The project consisted of three phases: whole coring, extensive logging, and stress and production testing.


We found and sampled oil and gas from silty shales within the fault zone and discovered that these rocks were naturally fractured. Whole coring revealed that the fracturing extended at least 350 ft into the shales of the upthrown block.


The fault zone hydrocarbons are geochemically identical to those sampled from producing reservoirs located within shallower splays of the fault zone system. Hydrocarbons would not flow at economically viable rates during drillstem tests.


The larger the drawdown pressure applied across the perforations, the lower the permeability of the fault zone. However, in this tight spot within the fault zone, the balance between tectonic stresses and pore pressures was found to be such that large volumes of fluid could be transmitted from depth with an increase in pressure of 500 psi or so.
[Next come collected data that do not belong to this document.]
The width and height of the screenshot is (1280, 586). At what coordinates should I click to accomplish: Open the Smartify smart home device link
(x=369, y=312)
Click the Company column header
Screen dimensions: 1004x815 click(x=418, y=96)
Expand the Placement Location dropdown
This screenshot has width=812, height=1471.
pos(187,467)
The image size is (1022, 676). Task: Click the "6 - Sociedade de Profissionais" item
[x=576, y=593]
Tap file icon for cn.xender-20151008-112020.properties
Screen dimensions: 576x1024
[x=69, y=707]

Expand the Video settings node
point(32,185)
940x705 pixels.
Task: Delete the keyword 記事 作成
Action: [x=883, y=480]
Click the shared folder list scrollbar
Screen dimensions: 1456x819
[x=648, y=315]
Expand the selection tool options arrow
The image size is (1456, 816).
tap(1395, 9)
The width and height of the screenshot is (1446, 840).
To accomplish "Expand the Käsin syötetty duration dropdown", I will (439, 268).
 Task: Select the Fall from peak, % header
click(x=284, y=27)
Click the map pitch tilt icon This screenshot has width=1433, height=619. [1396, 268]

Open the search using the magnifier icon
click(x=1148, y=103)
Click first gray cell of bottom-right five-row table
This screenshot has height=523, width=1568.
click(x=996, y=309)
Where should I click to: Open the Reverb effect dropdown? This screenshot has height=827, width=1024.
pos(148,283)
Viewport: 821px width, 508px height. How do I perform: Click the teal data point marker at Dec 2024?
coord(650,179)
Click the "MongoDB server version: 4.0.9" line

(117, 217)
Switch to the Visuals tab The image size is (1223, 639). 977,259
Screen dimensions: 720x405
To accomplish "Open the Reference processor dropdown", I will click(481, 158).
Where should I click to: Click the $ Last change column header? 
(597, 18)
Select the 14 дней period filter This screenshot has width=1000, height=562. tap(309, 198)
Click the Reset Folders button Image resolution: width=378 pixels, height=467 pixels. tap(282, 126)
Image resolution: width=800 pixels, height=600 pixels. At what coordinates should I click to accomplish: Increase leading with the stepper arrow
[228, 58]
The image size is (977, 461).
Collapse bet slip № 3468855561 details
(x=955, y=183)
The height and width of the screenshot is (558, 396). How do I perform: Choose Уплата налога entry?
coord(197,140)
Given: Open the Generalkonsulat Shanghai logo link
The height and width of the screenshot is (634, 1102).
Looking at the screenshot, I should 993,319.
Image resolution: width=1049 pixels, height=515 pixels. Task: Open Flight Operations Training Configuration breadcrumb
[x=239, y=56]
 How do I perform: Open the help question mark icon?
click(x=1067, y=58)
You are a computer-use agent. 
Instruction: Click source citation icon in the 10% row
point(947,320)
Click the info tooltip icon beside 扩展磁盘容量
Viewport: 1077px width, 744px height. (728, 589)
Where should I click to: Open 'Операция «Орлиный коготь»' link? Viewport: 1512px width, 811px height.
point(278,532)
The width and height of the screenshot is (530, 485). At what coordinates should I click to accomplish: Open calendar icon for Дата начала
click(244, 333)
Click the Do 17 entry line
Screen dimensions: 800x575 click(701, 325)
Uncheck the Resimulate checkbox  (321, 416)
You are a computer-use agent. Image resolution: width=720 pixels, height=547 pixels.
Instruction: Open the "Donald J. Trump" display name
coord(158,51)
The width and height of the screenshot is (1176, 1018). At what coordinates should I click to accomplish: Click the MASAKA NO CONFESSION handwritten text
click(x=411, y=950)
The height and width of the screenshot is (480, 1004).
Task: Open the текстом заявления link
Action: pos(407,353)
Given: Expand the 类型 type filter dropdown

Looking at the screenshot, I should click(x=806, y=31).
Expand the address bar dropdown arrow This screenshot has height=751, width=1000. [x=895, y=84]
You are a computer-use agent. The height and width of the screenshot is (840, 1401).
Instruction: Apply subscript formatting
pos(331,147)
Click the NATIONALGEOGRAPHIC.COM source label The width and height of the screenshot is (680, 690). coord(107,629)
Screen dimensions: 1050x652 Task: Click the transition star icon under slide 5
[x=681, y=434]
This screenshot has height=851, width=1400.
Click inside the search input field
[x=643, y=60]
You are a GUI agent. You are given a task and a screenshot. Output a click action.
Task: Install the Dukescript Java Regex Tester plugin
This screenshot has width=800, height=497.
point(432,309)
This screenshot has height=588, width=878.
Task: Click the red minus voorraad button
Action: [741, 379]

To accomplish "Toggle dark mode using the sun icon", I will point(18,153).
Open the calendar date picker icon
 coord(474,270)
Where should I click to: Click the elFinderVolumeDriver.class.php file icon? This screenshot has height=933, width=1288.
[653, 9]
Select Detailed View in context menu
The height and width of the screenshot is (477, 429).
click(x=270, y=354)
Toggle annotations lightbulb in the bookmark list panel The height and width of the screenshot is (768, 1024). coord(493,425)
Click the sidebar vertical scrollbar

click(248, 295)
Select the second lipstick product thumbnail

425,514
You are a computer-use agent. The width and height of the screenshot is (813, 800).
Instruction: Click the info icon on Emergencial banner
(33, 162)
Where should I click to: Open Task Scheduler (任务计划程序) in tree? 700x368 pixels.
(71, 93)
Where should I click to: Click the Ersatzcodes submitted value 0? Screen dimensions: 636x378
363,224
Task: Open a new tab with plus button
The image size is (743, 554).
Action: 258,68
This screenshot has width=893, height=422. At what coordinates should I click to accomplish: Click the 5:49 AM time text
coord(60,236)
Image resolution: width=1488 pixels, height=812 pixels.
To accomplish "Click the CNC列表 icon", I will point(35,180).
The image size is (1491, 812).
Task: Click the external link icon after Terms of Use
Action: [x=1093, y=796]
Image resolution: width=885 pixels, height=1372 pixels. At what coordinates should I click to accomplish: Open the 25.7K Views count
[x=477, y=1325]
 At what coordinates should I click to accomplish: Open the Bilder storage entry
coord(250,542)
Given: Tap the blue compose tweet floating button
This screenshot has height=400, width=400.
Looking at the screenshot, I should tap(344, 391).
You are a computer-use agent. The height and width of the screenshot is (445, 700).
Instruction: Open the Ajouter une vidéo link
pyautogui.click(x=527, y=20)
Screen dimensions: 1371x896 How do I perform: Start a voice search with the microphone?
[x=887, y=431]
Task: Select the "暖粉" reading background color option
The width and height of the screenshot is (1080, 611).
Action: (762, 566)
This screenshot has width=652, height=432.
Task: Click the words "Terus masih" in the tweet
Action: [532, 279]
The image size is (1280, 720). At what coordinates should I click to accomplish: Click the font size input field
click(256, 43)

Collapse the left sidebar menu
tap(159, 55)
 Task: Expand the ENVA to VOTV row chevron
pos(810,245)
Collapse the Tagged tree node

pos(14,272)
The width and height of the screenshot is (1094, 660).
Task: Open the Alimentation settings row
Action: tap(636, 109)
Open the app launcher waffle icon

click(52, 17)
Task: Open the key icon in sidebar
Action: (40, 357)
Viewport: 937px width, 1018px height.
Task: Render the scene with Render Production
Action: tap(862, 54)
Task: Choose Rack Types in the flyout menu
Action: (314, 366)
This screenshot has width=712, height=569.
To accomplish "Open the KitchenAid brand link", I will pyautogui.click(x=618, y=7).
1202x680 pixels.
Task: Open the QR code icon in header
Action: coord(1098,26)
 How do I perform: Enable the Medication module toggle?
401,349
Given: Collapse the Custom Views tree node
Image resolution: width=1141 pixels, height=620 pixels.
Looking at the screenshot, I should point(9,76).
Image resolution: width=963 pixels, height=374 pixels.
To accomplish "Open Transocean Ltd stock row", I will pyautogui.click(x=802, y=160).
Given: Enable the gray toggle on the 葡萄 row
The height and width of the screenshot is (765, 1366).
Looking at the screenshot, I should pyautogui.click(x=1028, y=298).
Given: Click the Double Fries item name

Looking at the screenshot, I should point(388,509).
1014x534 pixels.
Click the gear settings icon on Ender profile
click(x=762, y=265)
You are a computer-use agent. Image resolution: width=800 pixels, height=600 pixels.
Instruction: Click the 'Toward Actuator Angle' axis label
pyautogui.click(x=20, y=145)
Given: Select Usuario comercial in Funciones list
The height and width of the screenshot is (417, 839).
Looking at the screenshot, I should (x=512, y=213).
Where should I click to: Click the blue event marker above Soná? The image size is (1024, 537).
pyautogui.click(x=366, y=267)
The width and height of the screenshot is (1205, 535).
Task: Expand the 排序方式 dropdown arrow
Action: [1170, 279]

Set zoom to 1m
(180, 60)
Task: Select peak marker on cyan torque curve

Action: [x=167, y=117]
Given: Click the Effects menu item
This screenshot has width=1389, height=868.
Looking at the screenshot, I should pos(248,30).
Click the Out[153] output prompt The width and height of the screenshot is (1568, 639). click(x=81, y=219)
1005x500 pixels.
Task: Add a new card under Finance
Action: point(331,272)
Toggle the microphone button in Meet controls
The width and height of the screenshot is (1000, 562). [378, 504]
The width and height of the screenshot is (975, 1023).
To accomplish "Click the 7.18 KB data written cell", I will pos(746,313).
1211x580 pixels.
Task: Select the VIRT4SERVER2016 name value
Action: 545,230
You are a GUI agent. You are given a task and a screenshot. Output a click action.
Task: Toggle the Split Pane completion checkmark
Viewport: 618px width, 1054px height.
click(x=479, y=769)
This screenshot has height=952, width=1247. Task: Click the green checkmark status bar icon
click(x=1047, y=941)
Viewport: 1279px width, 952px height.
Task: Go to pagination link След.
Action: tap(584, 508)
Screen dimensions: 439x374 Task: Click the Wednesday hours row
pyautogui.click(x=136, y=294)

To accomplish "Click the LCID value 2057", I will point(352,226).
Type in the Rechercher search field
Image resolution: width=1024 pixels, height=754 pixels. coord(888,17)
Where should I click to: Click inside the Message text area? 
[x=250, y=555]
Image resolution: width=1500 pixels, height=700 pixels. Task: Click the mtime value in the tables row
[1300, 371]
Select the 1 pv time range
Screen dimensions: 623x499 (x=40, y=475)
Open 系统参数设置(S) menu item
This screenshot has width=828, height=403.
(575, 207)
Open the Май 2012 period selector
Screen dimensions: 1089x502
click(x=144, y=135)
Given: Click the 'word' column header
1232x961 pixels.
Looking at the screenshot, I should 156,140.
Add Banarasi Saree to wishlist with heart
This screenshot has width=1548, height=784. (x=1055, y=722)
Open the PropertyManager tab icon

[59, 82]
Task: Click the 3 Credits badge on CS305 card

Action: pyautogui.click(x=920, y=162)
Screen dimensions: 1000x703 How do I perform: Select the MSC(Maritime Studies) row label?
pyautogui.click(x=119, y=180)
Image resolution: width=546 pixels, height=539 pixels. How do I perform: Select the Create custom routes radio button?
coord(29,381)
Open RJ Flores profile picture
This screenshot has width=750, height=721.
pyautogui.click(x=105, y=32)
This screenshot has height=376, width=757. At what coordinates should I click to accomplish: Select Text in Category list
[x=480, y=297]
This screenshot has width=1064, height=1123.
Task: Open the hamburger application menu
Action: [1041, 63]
The experiments have already provided hints about strategies to make the fault economically producible.

DYNAMIC ER PROJECT


The Global Basins Research Network (GBRN) is an electronic "Internet" organization that was formed to solve two very specific fluid-flow plumbing problems:

  1. the identification of expulsion mechanisms by which hydrocarbons migrate up fault zones from deep, geopressured strata into shallower reservoirs, and
  2. the imaging of these active hydrocarbon migration pathways so that wells can be drilled into these "streams" located within fault zones.


As part of a GBRN/Department of Energy/oil industry cost-sharing project, we are experimenting with methodologies by which hydrocarbons can be economically produced from these natural conduits into deeper, as yet unexploited reservoirs.


This article reports on the Field Demonstration Experiments carried out in 1993 in the Pathfinder well, a 700 ft extension of the A-20 ST production well into the fault zone in Eugene Island Block 330 (Fig. 1). The integration of a wide variety of geophysical, geochemical, geological, and reservoir engineering technologies was used to image the hydrocarbon migration processes in Eugene Island 330 and to site the test well in Block 330 itself.

EUGENE ISLAND 330 FIELD


Migration of hydrocarbons from deeper depths, if not active today, has certainly occurred in the recent geologic past in Eugene Island 330 field.1


There are seeps active at the sea floor outcrop of the large growth fault system in Eugene Island 330 today. Oil and gas are being produced in reservoirs as young as 400,000 years old beneath these seeps.


Geochemical monitoring over the last 20 years has recorded temporal changes in the compositions of the oils being produced from the shallow reservoirs that might have resulted from recent injection of wet gases and gasolines into older oilrich accumulations.2 Also, biodegraded oils are being replaced by less biodegraded oils over time in the shallowest reservoirs. Eugene Island 330 field is unusual for its size and oil/gas mix. It is the largest Pleistocene oil field in the world and is surrounded mostly by gas-dominated fields in the south additions of offshore Louisiana.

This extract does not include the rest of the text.